## Given passage

==*==

- Who is affected?
- What factors affect sexual adjustment in individuals with cancer?
- How long might sexual problems persist?
- What sort of problems may arise and how common are they?
Between 10 and 88% of patients diagnosed with cancer experience sexual problems following diagnosis and treatment.This varies according to the location and type of cancer, and what kind of treatment is used.
The concept of sexuality encompasses body image, mood, self esteem and sense of emotional connection and intimacy. Each of these facets may be affected directly and indirectly by cancer and its treatment. Concerns regarding body image have been reported by women with breast, gynaecological, laryngeal, blood, head and neck, and skin cancers.
Sexual problems are reported in patients with cancer that does not directly affect sexual organs, including lung cancer, Hodgkin’s disease, and laryngeal and head and neck cancers. On this basis, it is recommended in Australian clinical practice guidelines that, regardless of cancer site, issues of sexuality related to cancer and its treatment should be discussed with health professionals.
Factors affecting sexual adjustment in men with cancer include:
- Chemotherapy: May interfere with the production of the sex hormones oestrogen and testosterone, affecting sexual response and desire.
- Pre-existing problems in sexuality or relationships
- Altered body image due to weight changes, hair loss or surgical disfigurement
- Pre-treatment menopausal status and change in hormonal status due to treatment: Changes in sex hormones (androgens) affect libido and ability to orgasm. Chemical menopause may result in painful sexual intercourse (dyspareunia) and atrophic vaginitis.
- Treatments that directly impact on pelvic organs and sexual function: Sexual activity, satisfaction and desire may be significantly affected by radiotherapy in the pelvis and lower abdomen. Radiotherapy may lead to painful intercourse arising due to fibrosis (hardening) of vaginal tissue and lack of lubrication.

==*==

## Exercises to complete
A – In the passage on cancer and sexuality, what share of patients diagnosed with cancer experience sexual problems following diagnosis and treatment?
B – Write the next part of the passage on cancer and sexuality, starting after its final sentence.

[Collected data]
==*==

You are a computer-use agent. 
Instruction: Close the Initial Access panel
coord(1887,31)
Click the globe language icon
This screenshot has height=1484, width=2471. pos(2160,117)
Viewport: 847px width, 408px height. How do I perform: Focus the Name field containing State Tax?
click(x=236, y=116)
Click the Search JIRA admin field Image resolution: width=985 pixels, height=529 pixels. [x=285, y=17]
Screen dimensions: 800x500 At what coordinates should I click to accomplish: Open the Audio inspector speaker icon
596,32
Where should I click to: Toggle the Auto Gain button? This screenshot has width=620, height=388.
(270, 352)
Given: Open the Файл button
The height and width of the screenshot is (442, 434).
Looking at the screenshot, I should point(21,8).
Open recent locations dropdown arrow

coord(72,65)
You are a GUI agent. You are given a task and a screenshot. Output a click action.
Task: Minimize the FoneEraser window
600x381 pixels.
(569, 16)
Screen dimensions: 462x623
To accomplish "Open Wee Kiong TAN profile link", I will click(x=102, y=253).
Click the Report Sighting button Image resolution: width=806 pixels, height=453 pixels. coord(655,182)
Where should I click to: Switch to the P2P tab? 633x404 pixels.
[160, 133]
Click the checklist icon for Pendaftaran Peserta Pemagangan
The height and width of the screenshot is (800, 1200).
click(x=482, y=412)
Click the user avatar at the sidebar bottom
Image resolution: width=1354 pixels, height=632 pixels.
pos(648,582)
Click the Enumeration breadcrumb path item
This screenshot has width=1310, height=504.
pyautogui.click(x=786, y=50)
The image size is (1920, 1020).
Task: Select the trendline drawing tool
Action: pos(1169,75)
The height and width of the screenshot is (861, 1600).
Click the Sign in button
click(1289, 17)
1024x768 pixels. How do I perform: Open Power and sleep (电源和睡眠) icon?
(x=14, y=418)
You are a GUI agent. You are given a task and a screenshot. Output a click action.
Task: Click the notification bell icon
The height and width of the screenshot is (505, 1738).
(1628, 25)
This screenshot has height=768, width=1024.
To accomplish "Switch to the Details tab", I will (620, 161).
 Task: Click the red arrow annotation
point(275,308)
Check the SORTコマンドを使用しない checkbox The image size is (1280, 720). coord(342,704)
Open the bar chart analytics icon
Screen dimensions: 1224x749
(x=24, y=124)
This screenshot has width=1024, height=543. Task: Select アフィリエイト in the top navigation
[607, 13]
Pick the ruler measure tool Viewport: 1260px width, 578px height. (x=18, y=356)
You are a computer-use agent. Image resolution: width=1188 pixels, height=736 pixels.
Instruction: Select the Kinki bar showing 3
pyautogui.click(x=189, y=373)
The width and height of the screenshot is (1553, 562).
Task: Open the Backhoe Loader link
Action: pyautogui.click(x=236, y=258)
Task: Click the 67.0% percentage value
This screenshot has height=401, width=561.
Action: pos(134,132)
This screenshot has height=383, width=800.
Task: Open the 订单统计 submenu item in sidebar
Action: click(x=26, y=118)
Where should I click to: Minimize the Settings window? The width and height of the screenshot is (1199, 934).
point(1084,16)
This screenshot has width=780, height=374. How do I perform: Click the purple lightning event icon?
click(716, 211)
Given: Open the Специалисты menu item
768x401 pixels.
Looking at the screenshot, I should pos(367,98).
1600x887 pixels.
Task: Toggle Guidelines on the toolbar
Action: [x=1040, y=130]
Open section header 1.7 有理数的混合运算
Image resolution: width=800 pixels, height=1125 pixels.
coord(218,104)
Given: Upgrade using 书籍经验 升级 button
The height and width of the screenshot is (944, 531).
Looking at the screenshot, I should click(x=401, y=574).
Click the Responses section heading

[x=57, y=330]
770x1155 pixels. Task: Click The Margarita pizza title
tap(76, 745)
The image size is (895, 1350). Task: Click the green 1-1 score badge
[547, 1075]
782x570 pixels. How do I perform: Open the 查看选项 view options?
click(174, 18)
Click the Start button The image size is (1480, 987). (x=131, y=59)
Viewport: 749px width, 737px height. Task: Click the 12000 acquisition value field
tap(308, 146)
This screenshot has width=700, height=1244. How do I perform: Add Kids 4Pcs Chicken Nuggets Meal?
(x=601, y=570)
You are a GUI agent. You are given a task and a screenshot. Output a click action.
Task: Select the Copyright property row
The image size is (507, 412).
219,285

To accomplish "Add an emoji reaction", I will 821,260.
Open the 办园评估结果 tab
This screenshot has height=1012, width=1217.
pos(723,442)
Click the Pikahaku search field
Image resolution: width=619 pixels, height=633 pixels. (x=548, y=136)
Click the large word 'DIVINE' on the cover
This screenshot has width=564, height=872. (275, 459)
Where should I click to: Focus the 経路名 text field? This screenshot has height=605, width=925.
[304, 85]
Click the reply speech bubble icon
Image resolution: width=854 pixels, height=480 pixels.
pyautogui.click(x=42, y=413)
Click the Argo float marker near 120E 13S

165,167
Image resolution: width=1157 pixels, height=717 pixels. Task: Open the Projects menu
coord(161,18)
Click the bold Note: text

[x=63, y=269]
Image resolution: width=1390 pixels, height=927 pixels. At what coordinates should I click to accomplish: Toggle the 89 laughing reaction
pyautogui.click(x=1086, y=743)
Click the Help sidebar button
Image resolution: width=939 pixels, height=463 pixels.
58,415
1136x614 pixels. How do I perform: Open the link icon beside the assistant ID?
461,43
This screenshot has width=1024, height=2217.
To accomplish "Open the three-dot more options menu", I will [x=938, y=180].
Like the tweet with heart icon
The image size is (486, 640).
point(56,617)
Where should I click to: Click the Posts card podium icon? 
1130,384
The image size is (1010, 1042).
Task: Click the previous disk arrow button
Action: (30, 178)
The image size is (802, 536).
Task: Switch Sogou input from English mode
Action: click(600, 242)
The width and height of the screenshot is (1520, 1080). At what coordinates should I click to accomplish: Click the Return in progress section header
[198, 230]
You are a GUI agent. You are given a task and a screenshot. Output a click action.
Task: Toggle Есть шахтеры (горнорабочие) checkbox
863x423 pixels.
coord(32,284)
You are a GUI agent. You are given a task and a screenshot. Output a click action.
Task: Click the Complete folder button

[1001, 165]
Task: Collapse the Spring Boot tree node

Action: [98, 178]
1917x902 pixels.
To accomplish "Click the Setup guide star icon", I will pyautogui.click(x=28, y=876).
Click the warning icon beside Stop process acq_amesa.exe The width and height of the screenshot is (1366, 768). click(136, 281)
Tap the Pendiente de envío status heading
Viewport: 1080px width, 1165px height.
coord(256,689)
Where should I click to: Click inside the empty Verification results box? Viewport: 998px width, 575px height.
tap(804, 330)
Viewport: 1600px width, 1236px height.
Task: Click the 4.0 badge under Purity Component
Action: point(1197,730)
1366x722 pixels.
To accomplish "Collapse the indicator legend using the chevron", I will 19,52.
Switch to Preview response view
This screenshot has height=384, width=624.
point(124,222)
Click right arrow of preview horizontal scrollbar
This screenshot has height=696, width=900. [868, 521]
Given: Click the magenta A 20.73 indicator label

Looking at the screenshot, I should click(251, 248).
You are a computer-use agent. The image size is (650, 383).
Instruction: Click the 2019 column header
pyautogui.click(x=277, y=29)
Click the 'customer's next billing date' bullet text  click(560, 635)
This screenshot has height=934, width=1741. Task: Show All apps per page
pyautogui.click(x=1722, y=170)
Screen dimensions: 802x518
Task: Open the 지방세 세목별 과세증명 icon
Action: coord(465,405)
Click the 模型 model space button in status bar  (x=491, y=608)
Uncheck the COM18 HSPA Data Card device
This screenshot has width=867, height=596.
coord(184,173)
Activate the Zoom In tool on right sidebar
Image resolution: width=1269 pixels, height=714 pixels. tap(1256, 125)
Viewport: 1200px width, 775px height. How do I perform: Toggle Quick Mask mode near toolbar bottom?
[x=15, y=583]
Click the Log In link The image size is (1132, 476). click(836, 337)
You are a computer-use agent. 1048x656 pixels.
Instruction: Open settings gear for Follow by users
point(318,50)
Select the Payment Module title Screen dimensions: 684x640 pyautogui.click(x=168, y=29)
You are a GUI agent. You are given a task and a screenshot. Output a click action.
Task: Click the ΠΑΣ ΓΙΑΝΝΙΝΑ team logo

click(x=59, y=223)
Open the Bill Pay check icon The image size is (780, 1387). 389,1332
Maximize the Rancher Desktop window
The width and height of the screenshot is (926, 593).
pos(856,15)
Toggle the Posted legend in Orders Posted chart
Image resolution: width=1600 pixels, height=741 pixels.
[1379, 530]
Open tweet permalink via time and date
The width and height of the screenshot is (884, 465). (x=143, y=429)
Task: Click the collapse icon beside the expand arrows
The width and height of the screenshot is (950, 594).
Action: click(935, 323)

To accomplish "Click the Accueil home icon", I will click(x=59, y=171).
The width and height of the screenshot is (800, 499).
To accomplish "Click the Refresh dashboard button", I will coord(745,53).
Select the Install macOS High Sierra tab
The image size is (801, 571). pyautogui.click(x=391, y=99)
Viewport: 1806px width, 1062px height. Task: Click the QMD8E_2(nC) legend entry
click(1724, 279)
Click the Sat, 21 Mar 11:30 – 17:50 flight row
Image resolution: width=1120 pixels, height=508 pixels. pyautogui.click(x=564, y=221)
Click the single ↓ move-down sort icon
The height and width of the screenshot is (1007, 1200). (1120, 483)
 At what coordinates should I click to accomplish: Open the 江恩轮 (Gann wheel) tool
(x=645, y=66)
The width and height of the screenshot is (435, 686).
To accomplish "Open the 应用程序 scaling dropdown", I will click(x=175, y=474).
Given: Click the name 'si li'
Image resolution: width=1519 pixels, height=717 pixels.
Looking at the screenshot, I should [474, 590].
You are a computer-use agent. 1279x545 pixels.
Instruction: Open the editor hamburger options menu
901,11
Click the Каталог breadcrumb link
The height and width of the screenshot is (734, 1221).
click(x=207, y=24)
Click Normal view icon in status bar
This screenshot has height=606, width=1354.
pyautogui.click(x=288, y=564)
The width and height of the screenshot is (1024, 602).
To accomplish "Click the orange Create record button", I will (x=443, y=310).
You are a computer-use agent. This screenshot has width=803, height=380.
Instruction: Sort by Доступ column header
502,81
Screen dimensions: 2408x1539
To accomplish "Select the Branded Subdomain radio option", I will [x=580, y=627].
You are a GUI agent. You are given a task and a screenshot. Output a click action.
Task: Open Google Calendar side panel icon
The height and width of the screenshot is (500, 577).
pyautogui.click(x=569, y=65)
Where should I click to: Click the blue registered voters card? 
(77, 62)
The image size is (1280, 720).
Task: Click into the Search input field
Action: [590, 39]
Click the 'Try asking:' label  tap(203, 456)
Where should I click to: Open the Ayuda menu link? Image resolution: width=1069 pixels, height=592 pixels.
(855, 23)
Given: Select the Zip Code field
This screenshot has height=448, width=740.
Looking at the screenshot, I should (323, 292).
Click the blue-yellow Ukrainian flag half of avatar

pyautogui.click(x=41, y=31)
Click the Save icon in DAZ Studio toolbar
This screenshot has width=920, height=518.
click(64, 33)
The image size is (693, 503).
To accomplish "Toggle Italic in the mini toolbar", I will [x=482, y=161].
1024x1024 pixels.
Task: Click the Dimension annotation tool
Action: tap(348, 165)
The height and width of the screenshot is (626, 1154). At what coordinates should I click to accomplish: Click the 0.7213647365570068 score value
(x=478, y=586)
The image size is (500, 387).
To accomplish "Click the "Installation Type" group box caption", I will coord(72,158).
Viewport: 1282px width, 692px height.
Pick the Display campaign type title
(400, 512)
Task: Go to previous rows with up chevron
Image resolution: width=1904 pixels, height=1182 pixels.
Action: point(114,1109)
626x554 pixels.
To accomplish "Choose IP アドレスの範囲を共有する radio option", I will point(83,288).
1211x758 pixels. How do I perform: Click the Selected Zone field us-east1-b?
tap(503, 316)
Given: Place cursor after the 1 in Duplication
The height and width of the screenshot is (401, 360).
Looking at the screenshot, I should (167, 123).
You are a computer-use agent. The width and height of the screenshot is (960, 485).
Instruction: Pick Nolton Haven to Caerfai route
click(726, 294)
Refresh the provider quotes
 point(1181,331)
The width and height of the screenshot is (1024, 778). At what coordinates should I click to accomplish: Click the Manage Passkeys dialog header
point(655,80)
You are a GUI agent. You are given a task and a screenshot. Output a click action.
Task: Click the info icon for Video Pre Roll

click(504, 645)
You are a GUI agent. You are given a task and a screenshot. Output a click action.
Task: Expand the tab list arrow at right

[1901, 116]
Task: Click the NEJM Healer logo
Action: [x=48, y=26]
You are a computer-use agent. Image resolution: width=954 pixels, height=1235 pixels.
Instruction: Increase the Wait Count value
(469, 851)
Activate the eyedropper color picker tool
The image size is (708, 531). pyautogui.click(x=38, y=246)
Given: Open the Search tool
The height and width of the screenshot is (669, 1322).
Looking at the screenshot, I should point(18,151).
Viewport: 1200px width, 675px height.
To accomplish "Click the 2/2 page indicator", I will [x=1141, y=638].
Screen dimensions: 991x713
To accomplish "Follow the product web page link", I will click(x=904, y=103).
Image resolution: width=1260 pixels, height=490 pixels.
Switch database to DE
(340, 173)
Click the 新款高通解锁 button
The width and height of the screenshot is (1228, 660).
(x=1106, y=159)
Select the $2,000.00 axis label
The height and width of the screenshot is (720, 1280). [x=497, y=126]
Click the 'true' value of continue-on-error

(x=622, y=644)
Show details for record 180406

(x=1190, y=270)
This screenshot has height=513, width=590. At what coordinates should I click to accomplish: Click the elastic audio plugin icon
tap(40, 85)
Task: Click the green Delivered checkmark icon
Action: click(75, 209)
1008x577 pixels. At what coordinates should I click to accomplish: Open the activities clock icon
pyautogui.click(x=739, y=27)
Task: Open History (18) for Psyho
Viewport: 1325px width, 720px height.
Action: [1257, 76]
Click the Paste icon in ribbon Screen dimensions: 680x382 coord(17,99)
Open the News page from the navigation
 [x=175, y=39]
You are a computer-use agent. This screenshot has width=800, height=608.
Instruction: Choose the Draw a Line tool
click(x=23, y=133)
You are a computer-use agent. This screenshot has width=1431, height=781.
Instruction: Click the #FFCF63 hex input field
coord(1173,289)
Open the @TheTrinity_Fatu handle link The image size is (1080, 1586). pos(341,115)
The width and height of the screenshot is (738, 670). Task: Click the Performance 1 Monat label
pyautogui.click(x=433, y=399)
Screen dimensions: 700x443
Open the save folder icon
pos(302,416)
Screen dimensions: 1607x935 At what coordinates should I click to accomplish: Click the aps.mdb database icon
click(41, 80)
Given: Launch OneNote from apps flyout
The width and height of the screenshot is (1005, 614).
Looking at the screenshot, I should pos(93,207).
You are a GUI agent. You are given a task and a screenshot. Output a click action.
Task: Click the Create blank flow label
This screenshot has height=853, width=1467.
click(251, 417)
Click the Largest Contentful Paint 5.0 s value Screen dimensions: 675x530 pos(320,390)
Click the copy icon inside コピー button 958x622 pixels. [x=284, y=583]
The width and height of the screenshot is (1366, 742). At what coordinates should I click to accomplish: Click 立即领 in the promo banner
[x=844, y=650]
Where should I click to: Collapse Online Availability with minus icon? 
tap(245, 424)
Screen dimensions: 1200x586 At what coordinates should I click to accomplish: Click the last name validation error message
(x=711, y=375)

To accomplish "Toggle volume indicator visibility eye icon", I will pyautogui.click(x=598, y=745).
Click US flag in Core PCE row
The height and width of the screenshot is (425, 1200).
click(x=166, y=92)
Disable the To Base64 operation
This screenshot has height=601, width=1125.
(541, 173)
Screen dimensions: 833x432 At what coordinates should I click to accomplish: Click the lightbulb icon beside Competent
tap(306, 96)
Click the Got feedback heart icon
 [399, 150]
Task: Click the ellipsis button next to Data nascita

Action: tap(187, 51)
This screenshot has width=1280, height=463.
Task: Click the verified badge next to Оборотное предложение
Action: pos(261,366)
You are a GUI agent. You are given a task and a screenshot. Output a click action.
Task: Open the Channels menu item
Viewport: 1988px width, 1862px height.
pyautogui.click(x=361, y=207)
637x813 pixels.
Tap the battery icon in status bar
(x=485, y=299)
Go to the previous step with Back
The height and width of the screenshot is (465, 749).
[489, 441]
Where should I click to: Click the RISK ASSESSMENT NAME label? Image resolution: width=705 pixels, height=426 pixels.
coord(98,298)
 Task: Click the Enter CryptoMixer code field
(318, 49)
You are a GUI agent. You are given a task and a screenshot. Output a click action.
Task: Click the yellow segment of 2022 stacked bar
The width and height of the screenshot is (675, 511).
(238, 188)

==*==

## Answers to the exercises
A – Between 10 and 88% of them.

B –
Sexual problems following cancer may persist long term. After bone marrow transplantation for the treatment of Hodgkin’s disease, sexual dysfunction may persist for up to 12 months. Following mastectomy, sexual dysfunction may persist for up to two years after surgery.
Loss of libido (sexual drive), change in sexual activity and decreased orgasm/satisfaction occurs with the following cancers:
- Breast: (10–50% of cases) Women aged under 50 years are twice as likely to experience these problems as those over 50 years. Women who have a mastectomy are also more vulnerable.
- Head and neck: 39% of patients with minor disfigurement, and 74% with major disfigurement, experience a reduced sexuality.
- Laryngeal: Associated with a significant decrease in sexual activity in 60% of cases.
- Lung: 48% of cases experience problems, and 27% experience severe problems.
- Gynaecological: (e.g. cervical cancer, vulval cancer)
Sexual dysfunction associated with vaginal dryness, pain, bleeding or narrowing, dyspareunia (painful intercourse), and atrophic vaginitis, occur in conjunction with:
- Gynaecological cancer: 66% of women sexually active before treatment experience problems.
- Colorectal cancer: (20% of colorectal cancer cases) Women whose sphincter muscle (which results in contraction around the vagina and anus) has been impacted are more likely to experience dyspareunia.
Concerns about existing or potential sexuality problems are associated with anxiety, and may be a major source of stress in the lives of individuals with cancer.